╭─ DATA LISTING
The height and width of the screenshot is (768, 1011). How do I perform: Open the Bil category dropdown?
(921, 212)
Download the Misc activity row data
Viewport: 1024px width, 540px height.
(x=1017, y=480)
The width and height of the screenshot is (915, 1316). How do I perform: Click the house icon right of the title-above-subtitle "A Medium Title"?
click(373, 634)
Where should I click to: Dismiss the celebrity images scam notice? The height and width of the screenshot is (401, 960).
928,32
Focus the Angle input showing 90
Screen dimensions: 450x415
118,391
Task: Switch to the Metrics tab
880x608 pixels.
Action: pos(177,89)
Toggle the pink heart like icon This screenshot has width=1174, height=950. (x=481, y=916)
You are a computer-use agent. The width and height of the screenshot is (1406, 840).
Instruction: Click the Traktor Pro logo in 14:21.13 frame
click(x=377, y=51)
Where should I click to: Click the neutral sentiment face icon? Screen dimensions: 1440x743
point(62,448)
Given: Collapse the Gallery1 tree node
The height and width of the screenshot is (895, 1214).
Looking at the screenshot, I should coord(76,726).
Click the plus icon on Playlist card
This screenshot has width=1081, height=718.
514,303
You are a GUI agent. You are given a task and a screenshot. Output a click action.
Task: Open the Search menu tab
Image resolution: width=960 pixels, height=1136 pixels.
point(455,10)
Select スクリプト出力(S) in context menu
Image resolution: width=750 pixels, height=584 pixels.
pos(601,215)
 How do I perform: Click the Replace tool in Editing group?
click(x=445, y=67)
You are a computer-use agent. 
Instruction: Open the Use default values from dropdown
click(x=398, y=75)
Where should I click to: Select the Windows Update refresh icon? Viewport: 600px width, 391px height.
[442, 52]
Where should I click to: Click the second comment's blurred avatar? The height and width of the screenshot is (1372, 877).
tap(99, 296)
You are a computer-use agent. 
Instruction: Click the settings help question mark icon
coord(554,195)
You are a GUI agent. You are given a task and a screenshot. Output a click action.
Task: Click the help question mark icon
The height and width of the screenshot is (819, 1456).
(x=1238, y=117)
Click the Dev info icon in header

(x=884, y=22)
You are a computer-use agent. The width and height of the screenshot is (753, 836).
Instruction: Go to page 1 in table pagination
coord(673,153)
╰─
• _GIVEN REQUEST_
Copy out the items word for word, starting with the line that contains "is (1406, 840)." and going on through the last line of the items.

• _ANSWER TO THIS PROBLEM_
You are a computer-use agent. The width and height of the screenshot is (1406, 840).
Instruction: Click the Traktor Pro logo in 14:21.13 frame
click(x=377, y=51)
Where should I click to: Click the neutral sentiment face icon? Screen dimensions: 1440x743
point(62,448)
Given: Collapse the Gallery1 tree node
The height and width of the screenshot is (895, 1214).
Looking at the screenshot, I should coord(76,726).
Click the plus icon on Playlist card
This screenshot has width=1081, height=718.
514,303
You are a GUI agent. You are given a task and a screenshot. Output a click action.
Task: Open the Search menu tab
Image resolution: width=960 pixels, height=1136 pixels.
point(455,10)
Select スクリプト出力(S) in context menu
Image resolution: width=750 pixels, height=584 pixels.
pos(601,215)
 How do I perform: Click the Replace tool in Editing group?
click(x=445, y=67)
You are a computer-use agent. 
Instruction: Open the Use default values from dropdown
click(x=398, y=75)
Where should I click to: Select the Windows Update refresh icon? Viewport: 600px width, 391px height.
[442, 52]
Where should I click to: Click the second comment's blurred avatar? The height and width of the screenshot is (1372, 877).
tap(99, 296)
You are a computer-use agent. 
Instruction: Click the settings help question mark icon
coord(554,195)
You are a GUI agent. You are given a task and a screenshot. Output a click action.
Task: Click the help question mark icon
The height and width of the screenshot is (819, 1456).
(x=1238, y=117)
Click the Dev info icon in header

(x=884, y=22)
You are a computer-use agent. The width and height of the screenshot is (753, 836).
Instruction: Go to page 1 in table pagination
coord(673,153)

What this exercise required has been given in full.